I'm just starting out with linear algebra and I got to admit is quite an interesting topic. I've reached the point of subspaces and I got to this interesting formula: Let $V_1$ and $V_2$ be finite subspaces of the vector field $V$. Then $$\dim(V_1+V_2)=\dim V_1+\dim V_2-\dim(V_1\cap V_2)$$ First thing is I can't seem to think of a proof of the euqality by myself. All I can think of is an example: Let $V=\Bbb R^2, V_1=[a, 0], V_2=[0, b]$. Basically $X$ and $Y$ axis. They intersection is the point $(0,0)$. $\dim (V_1+V_2)=2$. So we have $2=1+1-0$. Which is in fact correct. However if I try to apply this for $\Bbb R^3$, all examples I can think of don't satisfy the equation. And I believe that it is because I take the intersection of two three-dimensional objects to be either another 3d object or a 2d plane.

Is that correct at all?

If not, what is the intersection of two three dimensional spaces?

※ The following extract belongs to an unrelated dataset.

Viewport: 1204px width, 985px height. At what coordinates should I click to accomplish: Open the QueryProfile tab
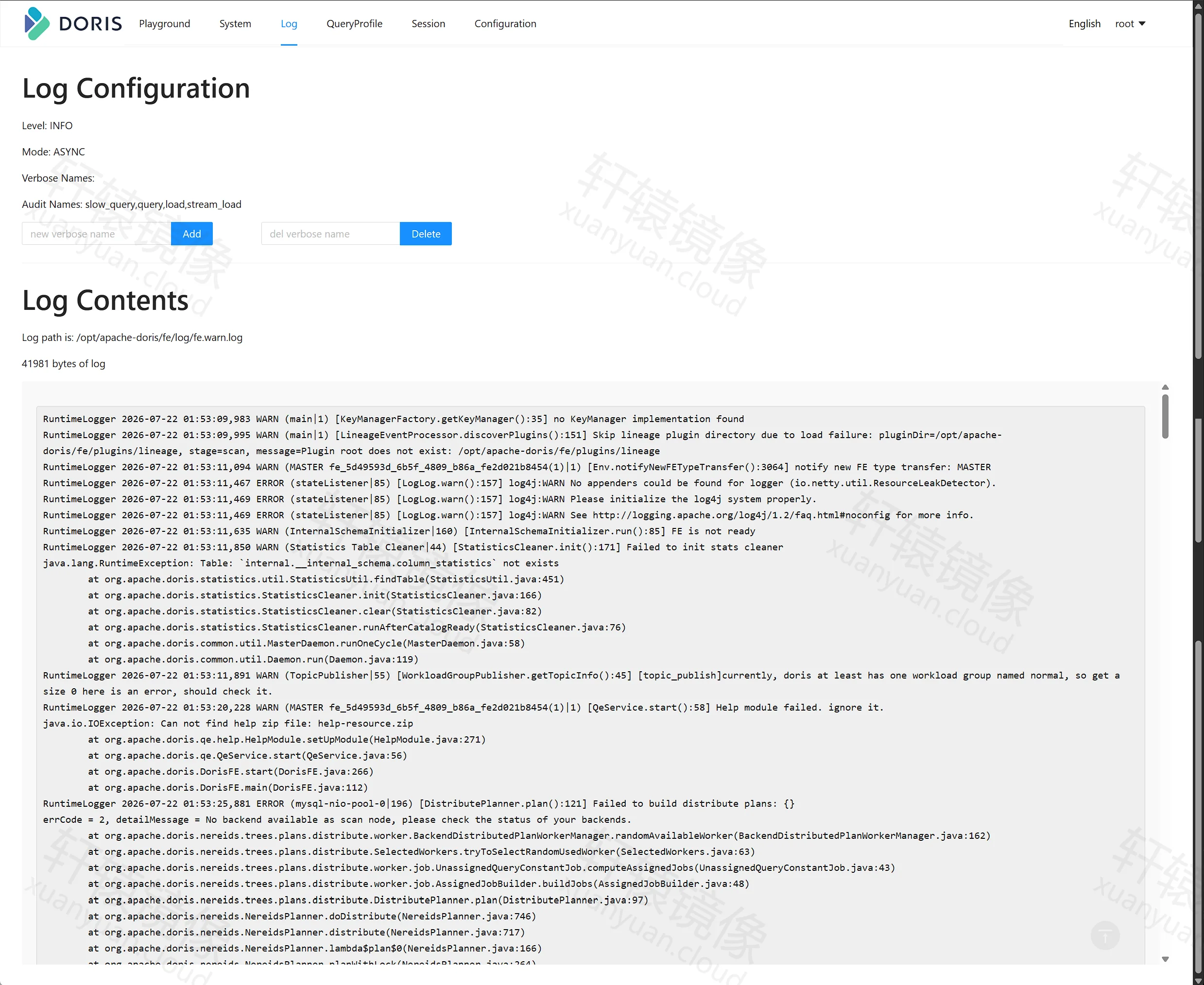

How can I prove that $\dim (V_1+V_2)= \dim V_1+\dim V_2- \dim(V_1 \cap V_2)$

  • $\begingroup$ Proper subspaces of $\Bbb R^3$ are either planes thru the origin, lines thru the origin, or the origin itself. The intersection of two distinct planes is a line. The interesection of a plane and a line not in it is a point. In all cases, the formula works. $\endgroup$ – Paul Sinclair Feb 5 '17 at 19:48

The dimension of a vector space is the number of linearly independent vectors in a basis for that space.

If $V_1$ and $V_2$ are subspaces of some vector space $V$, then $V_1 \cap V_2$ is also a vector space. Start with a basis for $V_1 \cap V_2$, and then extend it to a basis for $V_1$, and separately extend it to a basis for $V_2$. The union of these two bases forms a basis for $V_1 + V_2$.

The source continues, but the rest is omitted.